開会中の第十八回中国共産党大会で、チベット自治区の代表団分科会が九日、記者団に公開された。折しもチベット族居住地区で焼身自殺が相次いでおり、記者会見では、海外メディアから質問が集中した。現地からは自殺者を追悼するデモも伝えられ、当局は沈静化に躍起となっている。
 米政府系放送局のラジオ自由アジア(RFA)電子版によると、七、八の両日だけでチベット族六人が焼身自殺を図り、うち三人が死亡。新華社電は十日に一人が焼身自殺したと伝えた。八日開幕の党大会に合わせ、中国政府のチベット政策への抗議とみられる。

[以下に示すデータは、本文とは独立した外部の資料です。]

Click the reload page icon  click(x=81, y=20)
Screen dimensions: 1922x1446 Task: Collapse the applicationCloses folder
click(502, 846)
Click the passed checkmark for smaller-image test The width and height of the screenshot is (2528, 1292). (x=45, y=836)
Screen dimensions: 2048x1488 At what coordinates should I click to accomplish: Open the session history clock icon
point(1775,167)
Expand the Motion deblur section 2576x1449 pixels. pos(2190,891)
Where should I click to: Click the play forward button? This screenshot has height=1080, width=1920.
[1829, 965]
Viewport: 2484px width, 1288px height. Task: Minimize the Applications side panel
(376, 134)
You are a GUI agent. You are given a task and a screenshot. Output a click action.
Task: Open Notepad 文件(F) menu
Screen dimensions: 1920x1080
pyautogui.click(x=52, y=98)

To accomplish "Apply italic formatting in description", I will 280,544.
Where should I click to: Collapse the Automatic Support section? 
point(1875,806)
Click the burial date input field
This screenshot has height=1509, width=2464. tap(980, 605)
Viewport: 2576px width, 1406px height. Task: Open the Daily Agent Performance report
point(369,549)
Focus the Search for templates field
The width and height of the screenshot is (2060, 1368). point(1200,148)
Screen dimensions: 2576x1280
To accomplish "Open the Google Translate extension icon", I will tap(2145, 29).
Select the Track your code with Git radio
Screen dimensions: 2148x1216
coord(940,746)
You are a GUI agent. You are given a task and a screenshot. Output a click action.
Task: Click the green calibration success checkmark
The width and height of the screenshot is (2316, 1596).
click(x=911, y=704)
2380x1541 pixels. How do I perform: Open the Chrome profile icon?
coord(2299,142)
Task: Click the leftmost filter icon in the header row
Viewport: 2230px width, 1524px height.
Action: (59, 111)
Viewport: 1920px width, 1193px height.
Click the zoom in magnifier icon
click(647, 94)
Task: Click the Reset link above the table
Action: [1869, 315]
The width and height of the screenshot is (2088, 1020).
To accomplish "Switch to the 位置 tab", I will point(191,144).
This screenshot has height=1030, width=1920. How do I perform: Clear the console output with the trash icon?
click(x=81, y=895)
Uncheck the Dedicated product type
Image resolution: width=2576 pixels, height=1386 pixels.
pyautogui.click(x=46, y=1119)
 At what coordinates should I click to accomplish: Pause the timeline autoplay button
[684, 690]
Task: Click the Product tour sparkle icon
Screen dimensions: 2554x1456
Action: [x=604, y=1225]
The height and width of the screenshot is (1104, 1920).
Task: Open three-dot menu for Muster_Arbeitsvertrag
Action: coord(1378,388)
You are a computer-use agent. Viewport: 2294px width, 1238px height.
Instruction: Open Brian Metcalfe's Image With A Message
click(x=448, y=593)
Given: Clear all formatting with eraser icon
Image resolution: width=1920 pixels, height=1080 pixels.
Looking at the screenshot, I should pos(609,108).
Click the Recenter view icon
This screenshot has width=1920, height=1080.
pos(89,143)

 記者会見で質問に応じたチベット自治区のルオサン・ジアンツン副主席は、焼身自殺は「国外の国家分裂主義組織の扇動や画策」と述べ、チベット仏教の最高指導者、ダライ・ラマ十四世を指導者に掲げるチベット独立派が仕掛けたものだと批判した。

 その上で「(独立派は)焼身自殺者を英雄行為とたたえるが、チベット仏教は生命を傷つけることに反対している」と述べ、犯罪になるケースもあると警告した。ラサ市のチザラ党委書記は、対策として鉄道やバスターミナルなどでの入境者チェックやインターネット管理の強化を進めていると明かした。
 ただ、RFAは、一連の焼身自殺のうち二人がいた青海省黄南チベット族自治州同仁県で九日、一万人を超える学生や僧侶が政府庁舎や広場に集まりダライ・ラマ十四世の中国帰還を求めるデモを行ったと伝えた。

 一方、同日は新疆ウイグル自治区の分科会も公開された。ヌル・ベクリ主席は、ハイジャック未遂などテロ事件が起きているものの「安定という大局を変えることはできない」と強調。「テロ情報も住民から自発的に提供されるものが増えており、自首も増えている」と治安対策が効果を上げていると述べた。